• **What is being asked**: Among the records that follow, set down only the lines from the one containing "Identify the click" to the one containing "Pflegeheim Wolfacker (936, 1580)", both included, exactly.

• **Materials provided**:
★ ★ ★ ★ ★

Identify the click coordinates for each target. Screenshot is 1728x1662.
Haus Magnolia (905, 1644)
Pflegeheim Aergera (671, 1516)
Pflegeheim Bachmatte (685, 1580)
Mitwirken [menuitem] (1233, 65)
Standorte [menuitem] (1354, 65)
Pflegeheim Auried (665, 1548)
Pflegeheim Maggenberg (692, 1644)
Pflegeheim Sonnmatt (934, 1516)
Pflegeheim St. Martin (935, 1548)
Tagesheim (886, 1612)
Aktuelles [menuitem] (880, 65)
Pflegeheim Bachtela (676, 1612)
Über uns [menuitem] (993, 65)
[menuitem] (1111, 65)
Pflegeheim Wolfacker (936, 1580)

★ ★ ★ ★ ★

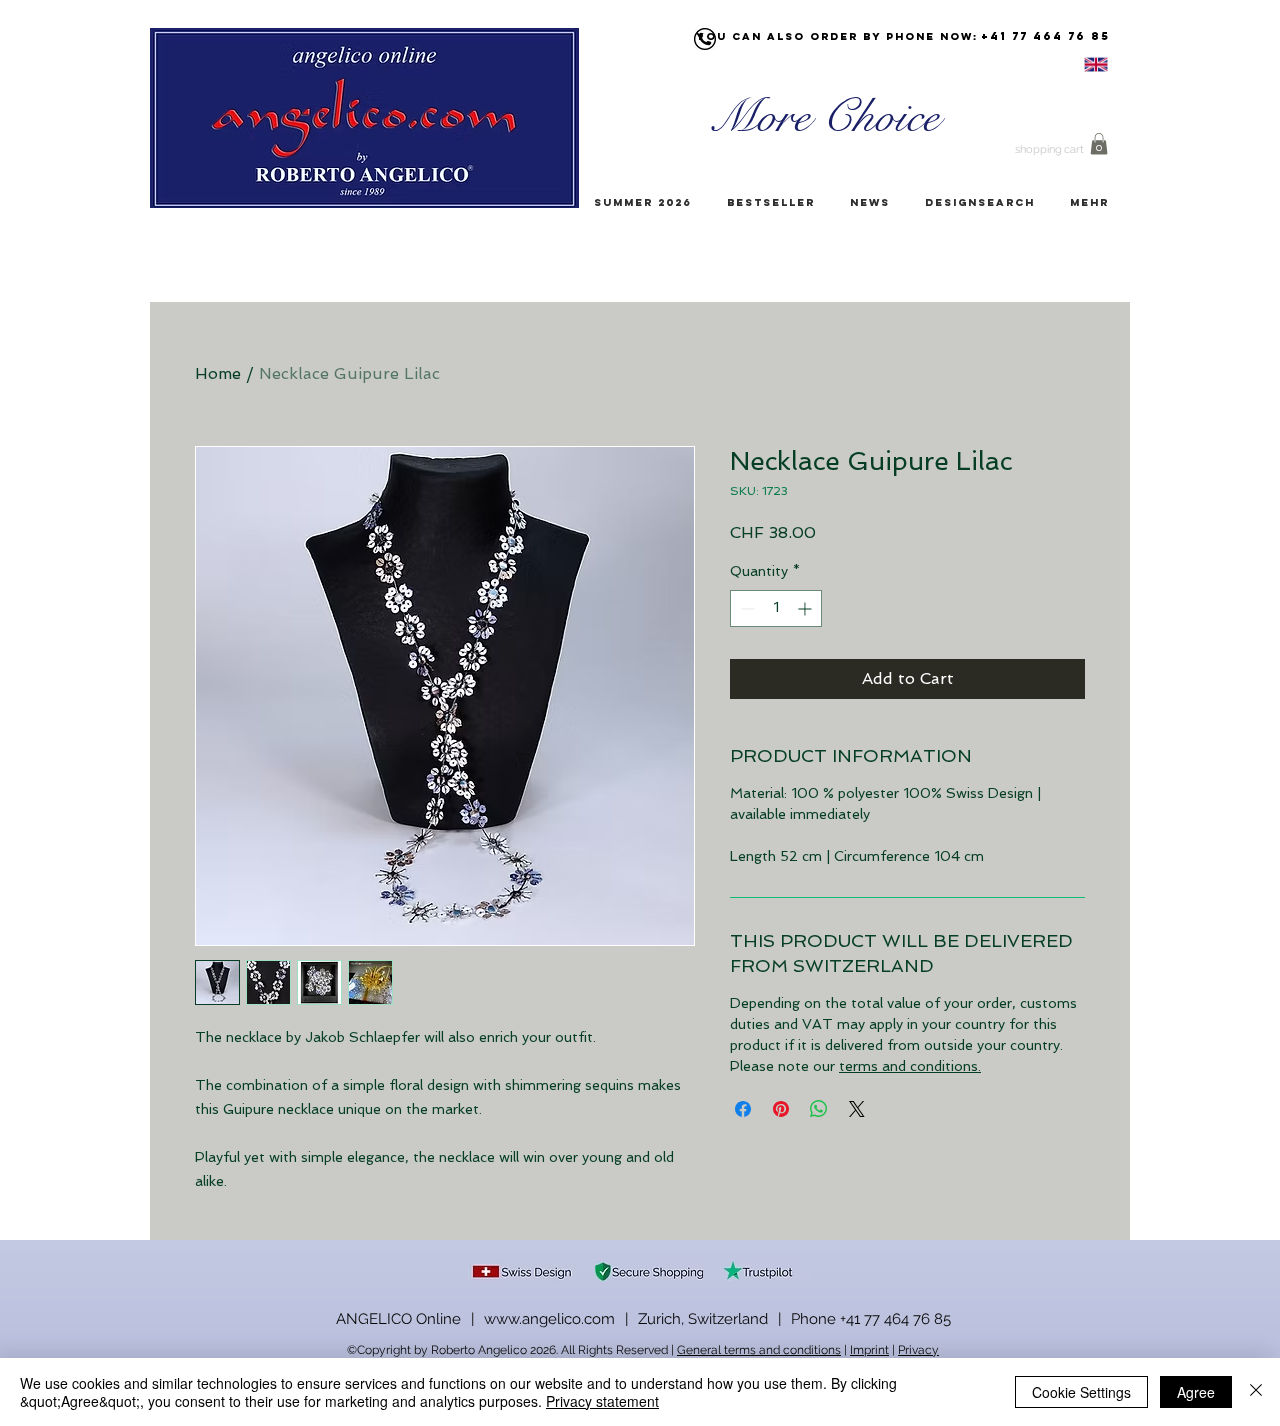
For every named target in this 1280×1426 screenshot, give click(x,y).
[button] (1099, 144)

★ ★ ★ ★ ★

• **Exercise response**:
Identify the click coordinates for each target. Screenshot is 1728x1662.
Haus Magnolia (905, 1644)
Pflegeheim Aergera (671, 1516)
Pflegeheim Bachmatte (685, 1580)
Mitwirken [menuitem] (1233, 65)
Standorte [menuitem] (1354, 65)
Pflegeheim Auried (665, 1548)
Pflegeheim Maggenberg (692, 1644)
Pflegeheim Sonnmatt (934, 1516)
Pflegeheim St. Martin (935, 1548)
Tagesheim (886, 1612)
Aktuelles [menuitem] (880, 65)
Pflegeheim Bachtela (676, 1612)
Über uns [menuitem] (993, 65)
[menuitem] (1111, 65)
Pflegeheim Wolfacker (936, 1580)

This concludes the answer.